Wednesday, March 12, 2008

Militias in Rio's Favelas

BBC News ran a very good report about militias in the favelas this week. I've commented before on how corrupt police are often extorting civilians and using violence against them when the favelados speak out, sometimes in an extremely gruesome fashion, and any arrests against police corruption strike me more as an effort to look like the police are trying to clean up, rather than any real effort at reform. In this light, the BBC article is one of the best I've seen yet in really getting into the details of how militias (which, as the article alludes to, are generally corrupt officers and ex-cops trying to make extra money in the favelas) operate, and the consequences of their presence.

There are several comments I'd like to make on this. First, the people interviewed in the article (and the article itself) make it seem as though it's a question of drug lords vs. militias, but it's not so simple. Often times, these militias end up becoming involved in the drug trade too, unable to deny the lure of the money they can make. They have even gotten in turf wars with drug dealers in other favelas in the past. Likewise, drug gangs also offer health services, internet, and "protection" to the favelados, sometimes (though not always) as extortion. So presuming that it's an "either/or" proposition distorts a much more complex dynamic involving "protection" and the drug trade.

Secondly, you see rhetoric throughout the article, both from those for and against the militias, that the state can't exercise its control in the favelas, and this fact either justifies or explains the presence of the militias, depending on which side of the argument one falls. However, I really don't see how this is the case, and nobody offers a good explanation of why the state can't. Rather, I think the state simply doesn't. Although there have been some changes in administration under Sérgio Cabral, governors in Rio (and it is more their jurisdiction than the federal government's) have tended to offer no social services for the favelas (the only exception to this being Leonel Brizola, who worked heavily on infrastructure such as roads, electricity, plumbing, and schools in the favelas in his two terms as governor from 1983-1987 and 1991-1994). At best, governors pop up in the favelas when it is election season to act like they "care," but afterwards, it's usually a mixture of ignoring the social needs of the favelados and sending in the police to tackle the drug gangs. Neither of these approaches really shows any strong effort of the state to effect change, nor do they explain why the state "can't." As Brizola's administration and recent concerted efforts to follow up police action with social programs in São Paulo demonstrate, it's not that the state can't; it's that the state chooses not to.

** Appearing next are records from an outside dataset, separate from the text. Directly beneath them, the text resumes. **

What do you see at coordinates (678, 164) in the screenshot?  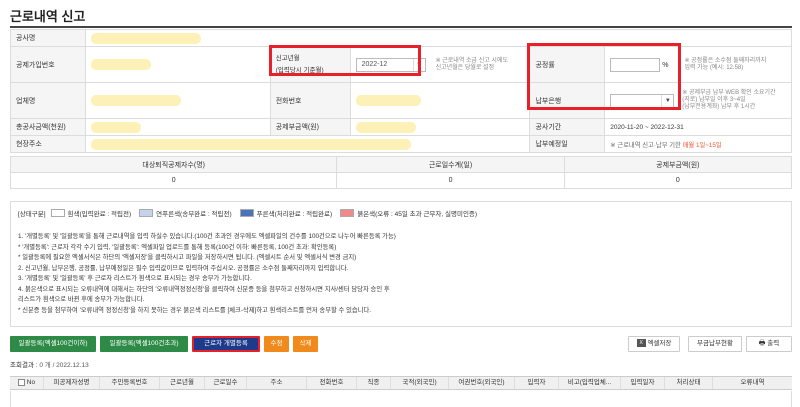 I see `summary-header-amount: 공제부금액(원)` at bounding box center [678, 164].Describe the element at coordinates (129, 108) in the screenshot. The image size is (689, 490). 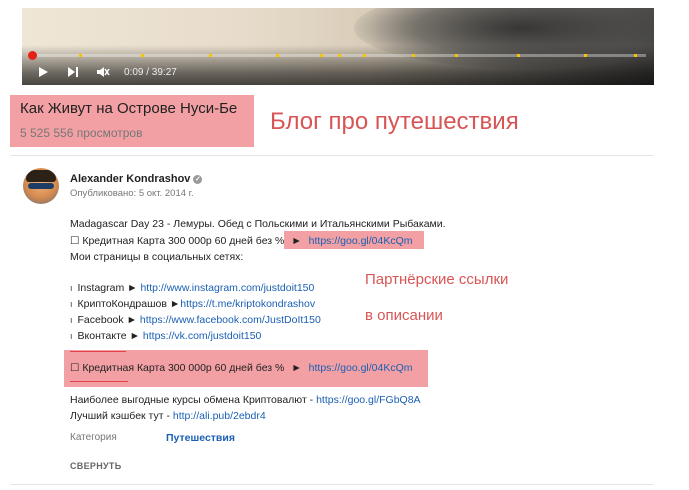
I see `video-title: Как Живут на Острове Нуси-Бе` at that location. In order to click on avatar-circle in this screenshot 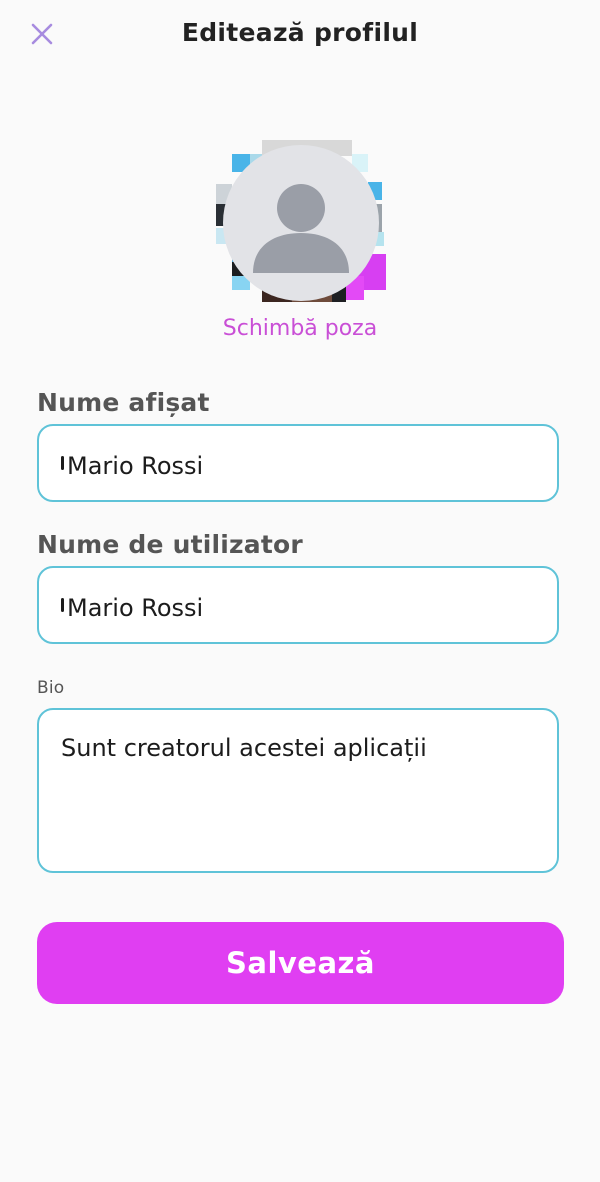, I will do `click(301, 223)`.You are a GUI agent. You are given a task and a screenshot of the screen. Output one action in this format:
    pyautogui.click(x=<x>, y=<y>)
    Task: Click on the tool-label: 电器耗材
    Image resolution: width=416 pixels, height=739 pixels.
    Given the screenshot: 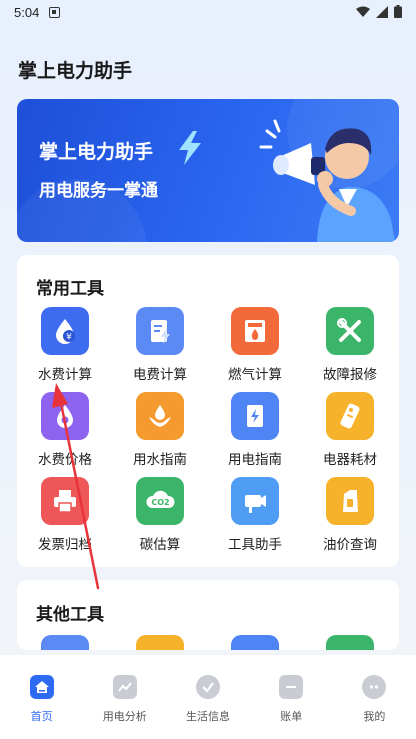 What is the action you would take?
    pyautogui.click(x=350, y=460)
    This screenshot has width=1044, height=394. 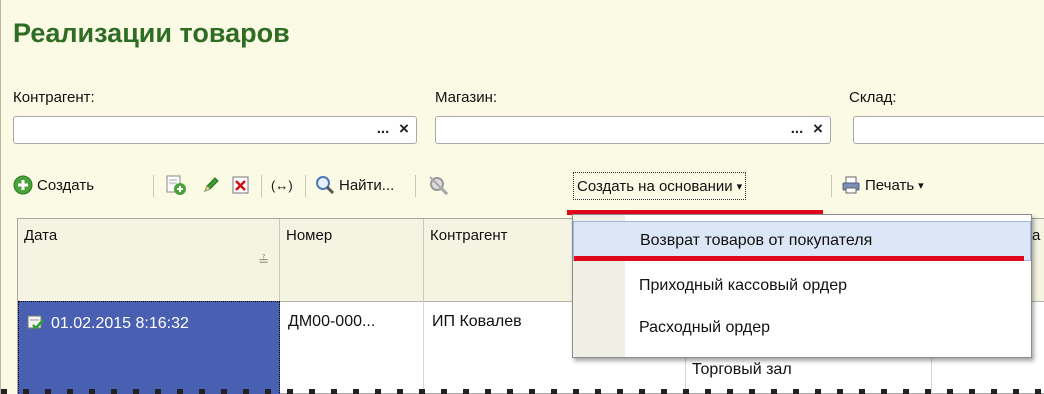 What do you see at coordinates (873, 98) in the screenshot?
I see `warehouse-label: Склад:` at bounding box center [873, 98].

Thirdly, given that the militias are already basically extorting favelados, suffice to say that I find politician Jair Bolsonaro's proposal in that the state should suport them...less than satisfactory. For all of the absurdities within the argument (ignoring the extortion, believing militias automatically reduce violence in all situations, the fact that militias don't really bring any significant social changes to the favelas), perhaps the most ridiculous is the argument that the state should support the militias because of the rhetoric above that it can't patrol the favelas itself. If the state has the money to support the militias, why not just fund your own state employees to establish control in the favelas?

Finally, I think the treatment of BOPE is problematic. The article cites residents who live in the Tavares Bastos favela, which is right next to the BOPE elite police headquarters, as speaking highly of what BOPE has done for them. While the proximity of BOPE no doubt has an effect, both the residents of Tavares Bastos and the article more broadly make its eem as though BOPE is a great force of change, not subject to the problems of the regular police, an image further propagated in the recent film Tropa de Elite, and as both Venha Futuro and I have commented, that is far from the case.

Overall, though, the article is one of the first and best I've seen at dealing with the militias in the favelas, an overall underdiscussed subject. I suspect the militias don't come up as much for many reasons (they don't fit neatly within the "drug lords-vs.-noble cops" narrative; they undermine the notion that the problems in the favelas are due only to poverty, race, or the drug gangs; nobody in Brazil knows how to or is willing to deal with the widespread social problems that result in cops going crooked; etc). It's really good to see BBC dealing with it, particularly using the terms they use ("take over;" "kind of dictatorship"), and it's really worth reading.